§ DESCRIPTION OF THE TASK:
Starting with the line that holds "Instruction: Click the", repeat each line through the last one below, exactly. Pictures stay out.

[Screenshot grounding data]

%%

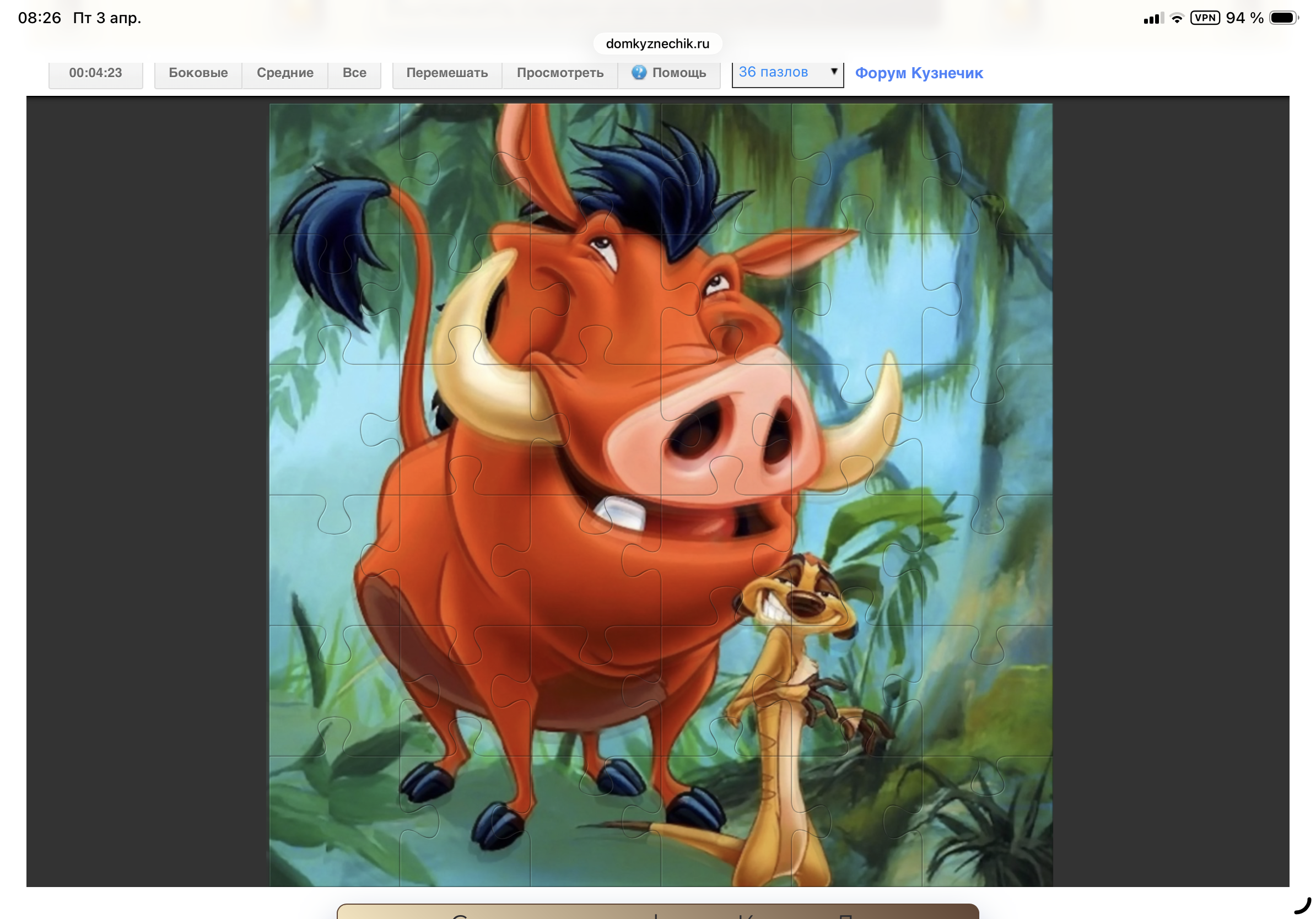Open the Форум Кузнечик link
The height and width of the screenshot is (919, 1316).
click(918, 73)
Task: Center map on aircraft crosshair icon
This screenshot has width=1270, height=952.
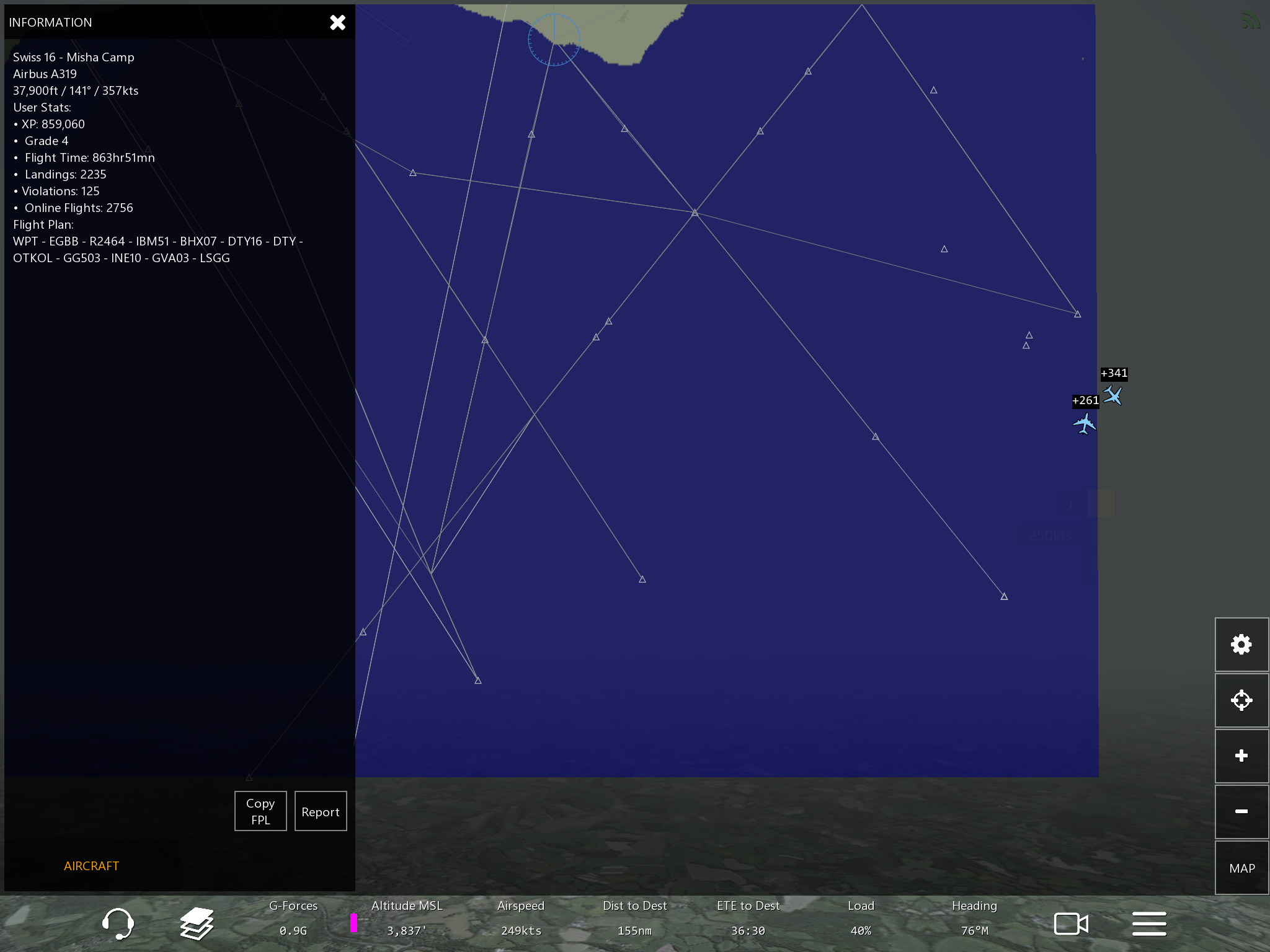Action: 1241,700
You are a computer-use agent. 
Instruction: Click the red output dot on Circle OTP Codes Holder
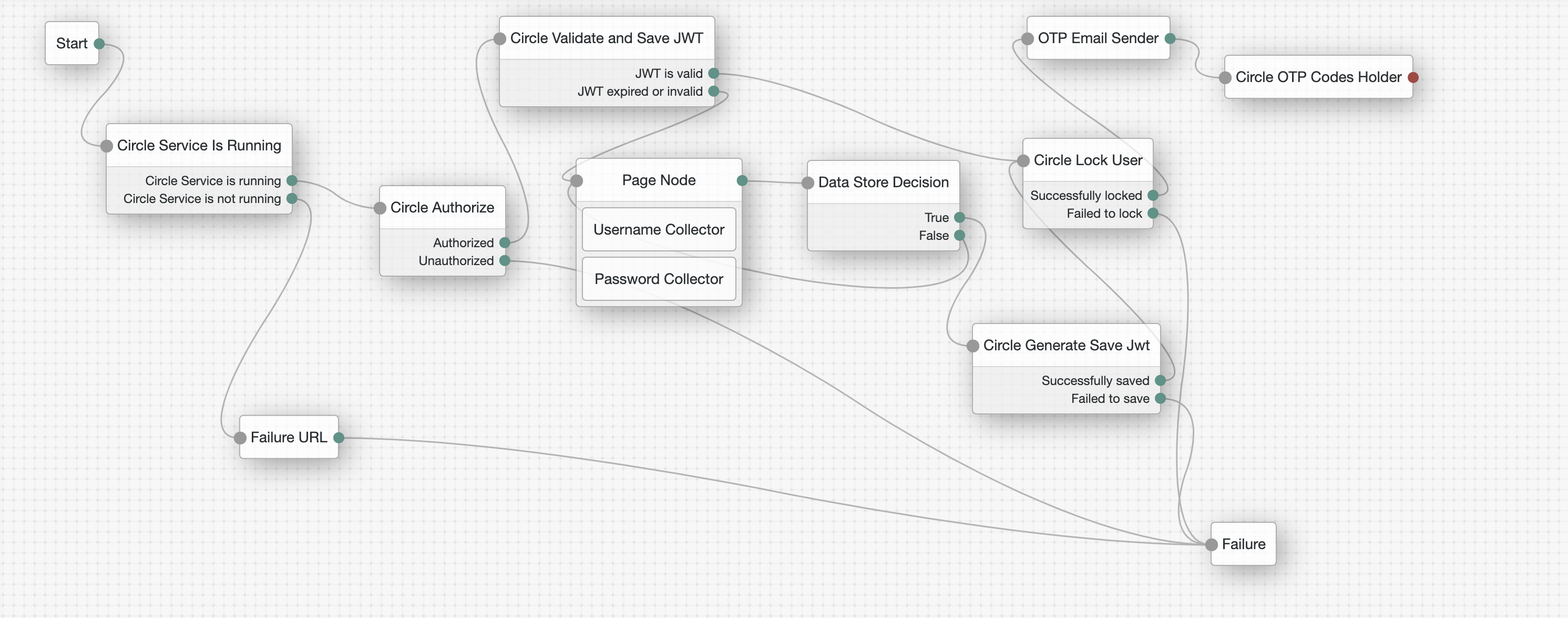tap(1413, 77)
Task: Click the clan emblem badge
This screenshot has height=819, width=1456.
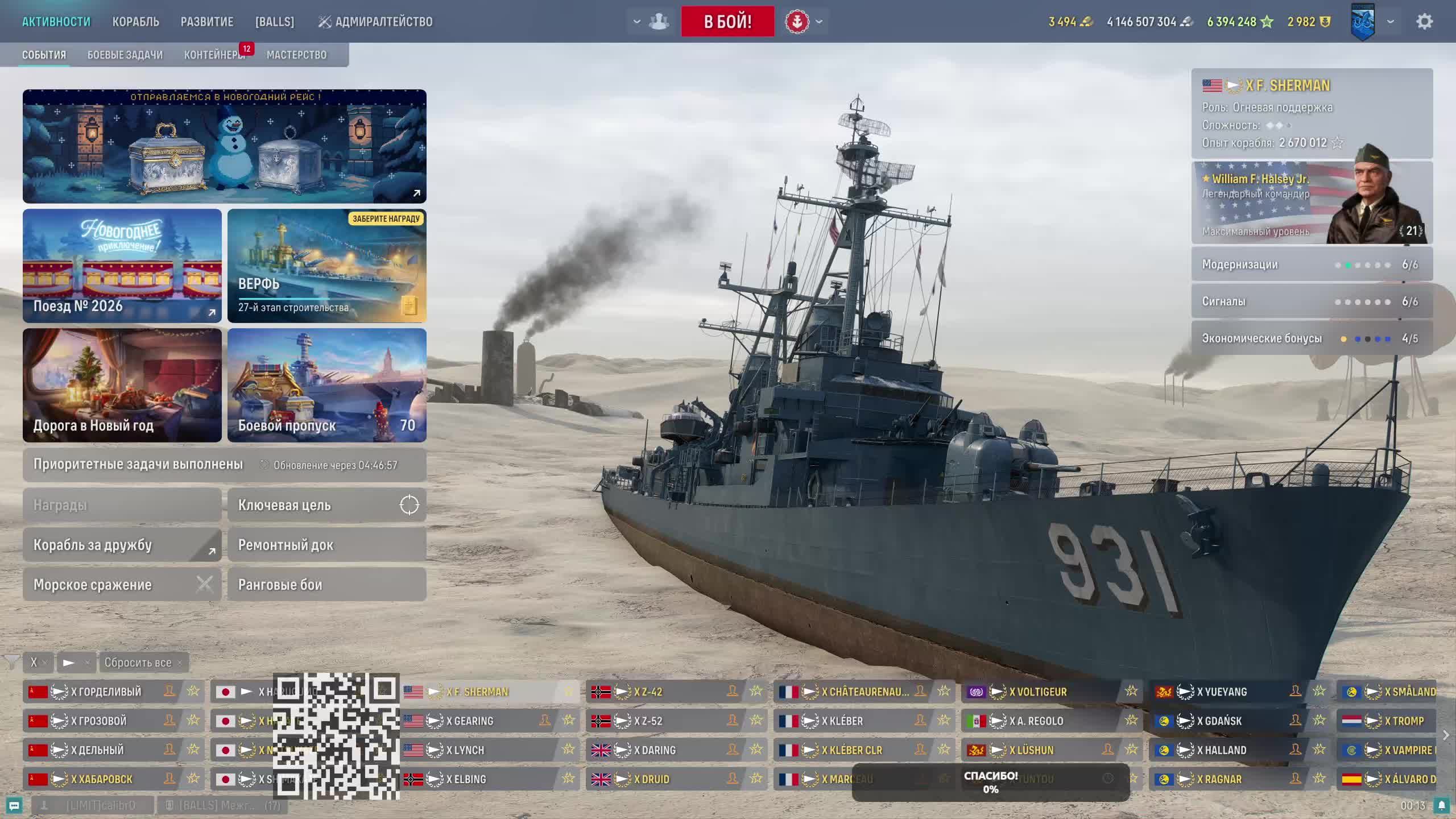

%%

§ EXPECTED OUTPUT:
Instruction: Click the red output dot on Circle OTP Codes Holder
tap(1413, 77)
Task: Click the clan emblem badge
This screenshot has height=819, width=1456.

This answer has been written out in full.